I think far and away the ugliest mouth on earth is Henry Kissinger’s. It’s a superannuated bullfrog’s, a meatily fat distended lower lip, alternately dry and wet, curling with contempt, suppressing sarcasm, his grin truly ghastly for the peaks of a few predacious lower teeth that rise from that lumpy jaw as if to devour you.
What about filtrumless mouths, people with those unfortunate flapping upper lips? Claude Pepper, the late actor James Coco, Beetle Bailey. Nixon was the best example, described by Garry Wills in Nixon Agonistes as resembling when he smiled “an awning being rolled up.” (It was also the place, even more horribly, where he profusely sweated.) Nor should we forget the “upside-down” smile, which is scary. Bette Davis had one. It gave her, with her penchant for heavy lipstick, the smarmy look of sarcasm, even when she smiled. Julie Andrews is the best example of the upside-down smile, a pouting, down-turned grimace, a tautness made even grimmer when she smiles or sings, evoking the paradox of birds who, in order to soar, have to coast downhill on rising air.

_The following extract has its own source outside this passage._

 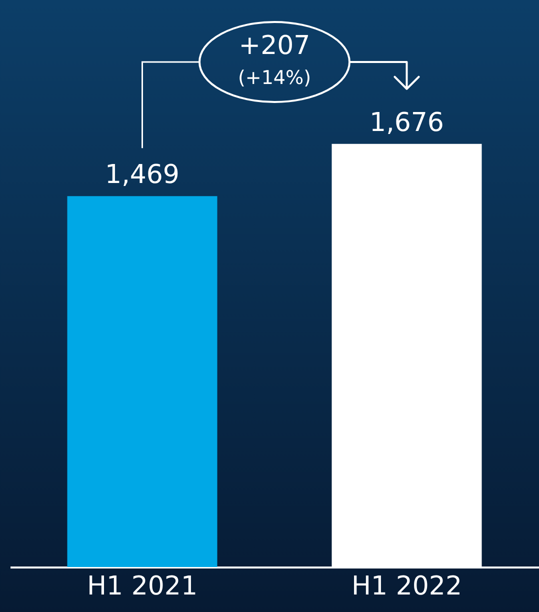 I want to click on x-tick-label: H1 2022, so click(x=406, y=587).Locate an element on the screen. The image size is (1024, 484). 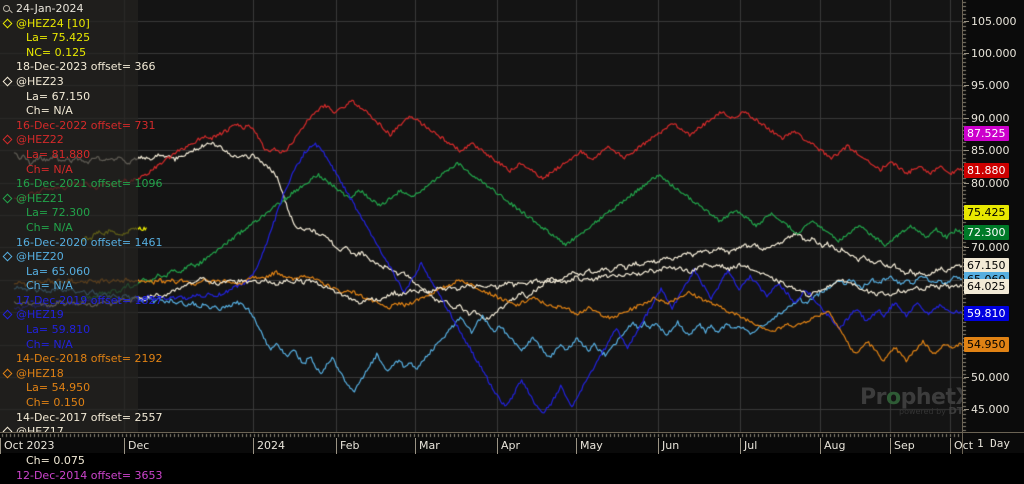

Finally, in a person’s mouth, we may have the almost definitive characteristic of who and what he or she is, a barometer of being, the feature, above all, that fully reveals a person’s worth, force field of intentions, morality — what may give us our best if not final reading, conveying to us, almost vatically, much more of a person than what we merely see. “One’s eyes are what she is,” as John Galsworthy once observed. “One mouth is what one becomes.”